Requirements: g++ 4.9.1 or later, requires Homebrew on Mac OS X

Compilation using g++ (homebrew) and GNU Make on Mac OS X
CXX=g++-7 make

see: https://stackoverflow.com/questions/29057437/compile-openmp-programs-with-gcc-compiler-on-os-x-yosemite


Linux/Unix compilation:
make

Usage: bin/fastcar *.fasta --query queryFile1.fasta [--query queryFile2.fasta] [--chunk 10000] [--id 0.90] [--kmer 3] [--chunk 10000] [--output output_first_string] [--sample 300] [--threads 4]
Or:    bin/fastcar *.fasta --all-vs-all [--chunk 10000] [--id 0.90] [--kmer 3] [--chunk 10000] [--output output_first_string] [--sample 300] [--threads 4]

All arguments except for id can be shortened to one dash followed by the first letter of the argument,
for example: --query => -q

--id controls the identity of the sequences, if classification is enabled (by default)

--query is a required parameter which takes in a query file, which searches against the database FASTA files

--all-vs-all can be used instead of supplying a query. This will compute all similarities against itself.

--mut-type will control the mutation type. See --help for details.

--chunk specifies chunk size, or, how many sequences are read in at once and processed. The larger
	the size, the more memory is used. However, this may lead to faster processing as more
	sequences can be processed at once.

--output specifies the output file prefix, to which .searchXXX is appended.

--no-format will not strip the header names after the first space, and it will delimit the output by '!'.
--mode specifies the mode[s], which can be "r" for regression and "c" for classification.
       They can be combined to form the default mode, which regresses identity scores above a cutoff.

--feat specifies which features are used. By default, "fast" (9 features) are used. However, for added
       potential accuracy, "slow" can be used, utilizing 2 more features which are slower.

--kmer decides the size of the kmers. It is by default automatically decided by average sequence length,
       but if provided, MeShClust can speed up a little by not having to find the largest sequence length.
       Increasing kmer size can increase accuracy, but increases memory consumption fourfold.


--threads sets the number of threads to be used. By default OpenMP uses the number of available cores
	  on your machine, but this parameter overwrites that.
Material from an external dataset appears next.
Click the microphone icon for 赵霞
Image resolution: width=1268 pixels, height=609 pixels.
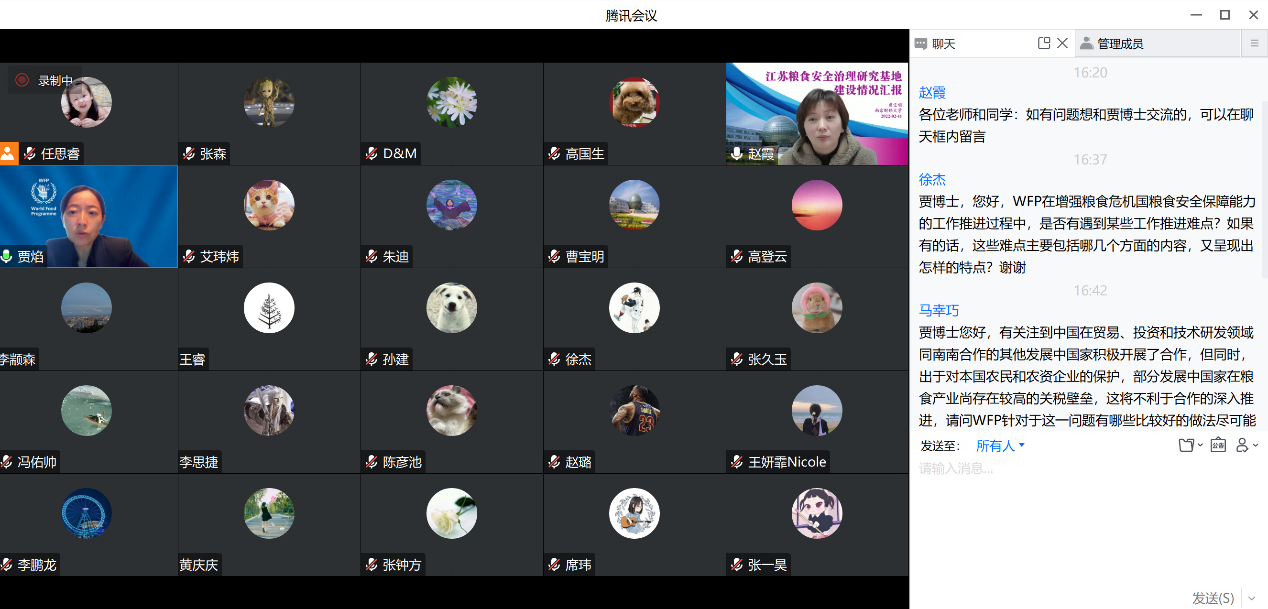click(x=737, y=154)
--sample selects the total number of sample pairs of sequences used for both training and testing.
	 300 is the default value, generating 1500 positive and 3000 negative pairs.

--all-vs-all Adding the flag --all-vs-all flag will run an all versus all search on the sequences in database file(s) provided.
             The query flag is disregarded here.
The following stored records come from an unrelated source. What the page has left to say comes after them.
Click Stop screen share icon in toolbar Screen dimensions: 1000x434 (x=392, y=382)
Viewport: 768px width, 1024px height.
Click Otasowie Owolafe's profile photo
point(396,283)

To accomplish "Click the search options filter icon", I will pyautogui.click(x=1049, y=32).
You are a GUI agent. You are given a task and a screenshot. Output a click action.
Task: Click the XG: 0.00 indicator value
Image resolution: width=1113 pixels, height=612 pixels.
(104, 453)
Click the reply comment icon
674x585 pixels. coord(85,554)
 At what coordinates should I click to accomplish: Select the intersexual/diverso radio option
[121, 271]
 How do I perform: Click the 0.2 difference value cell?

--dump weight.txt   Trains the model(s) and dumps the weights
                    to the specified file, and immediately quits.

--recover weight.txt   Recovers the weights from file, and sets parameters
                       from those weights (e.g. k-mer size)

--list     Provide a list of filenames instead of passing as extra parameters
--qlist    Provide a list of filenames instead of passing as query file(s)



If the argument is not listed here, it is interpreted as an input file.


N.B. Running with --dump first and then re-running with the same parameters
     except for replacing --dump with --recover
      may consume less memory, as some data structures are saved in memory throughout.

License

Academic use: The software is provided as-is under the GNU GPLv3.
Any restrictions to use for-profit or non-academics: License needed.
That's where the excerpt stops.